#### [Passage given]
■ ■ ■

# NYC Frogger Gathering - Thursday Ferbuary 21st



## radiata (Jul 24, 2010)

NYC Froggers...

Per our Doodle.com gathering date poll, our next get to gether will be on Thursday evening, 2/21/13 at 6:30 (or whenever you show up) at:
*MR. BIGGS BAR & GRILL* - http://www.mrbiggsnewyork.com/

Their address is 596 10th Avenue (NE Corner of 43rd St.) in Manhattan. (With any luck, Trish will be the bartender that evening.)

Start time is around 6:30. Try and get there before 7:00 because (according to their web site) that is when their first Happy Hour ends.

If this is your first meeting, our members are usually the ones with the plant cuttings on the bar (or the table) in front of them. (Please don't transfer bug cultures openly at the meeting as this is a bar, a grill and a restaurant and we could be asked to leave if they thought we might infesting their location with "vermin".)

If there is anything specific that you are looking to buy or sell (bugs, cuttings, frogs, etc) suggest you add this request to this posting here on Dendroboard, or to the "NYC Poison Dart Frog Hobbyist Community" FaceBook group.

Hope to see you on the 21st!


----------



## radiata (Jul 24, 2010)

■ ■ ■

#### [Material provided]
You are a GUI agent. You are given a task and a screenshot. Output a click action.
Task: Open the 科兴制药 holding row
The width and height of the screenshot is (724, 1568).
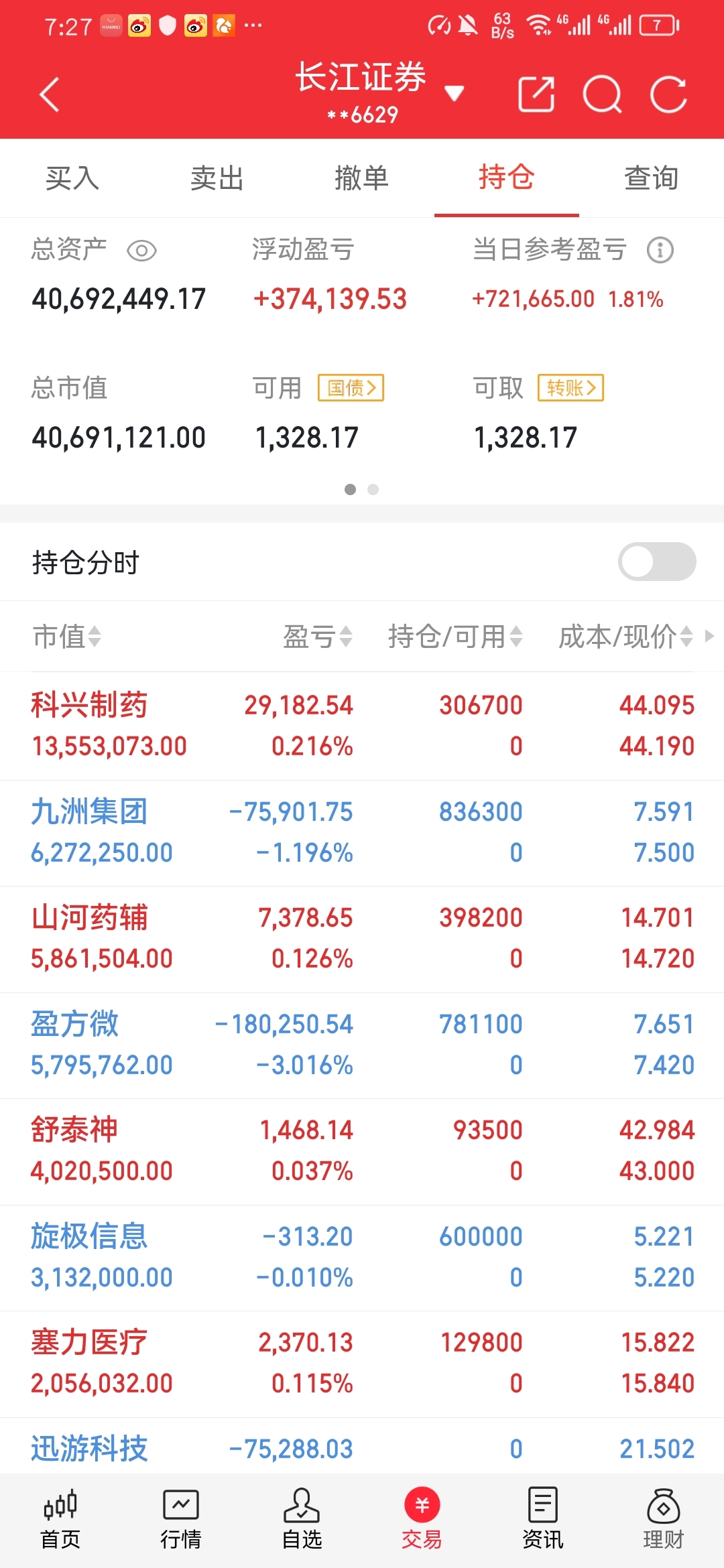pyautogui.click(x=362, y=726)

■ ■ ■

#### [Exercise brief]
In the post about the NYC frogger gathering, what street address is given for Mr. Biggs Bar & Grill?

#### [Complete response]
596 10th Avenue, at the northeast corner of 43rd St. in Manhattan.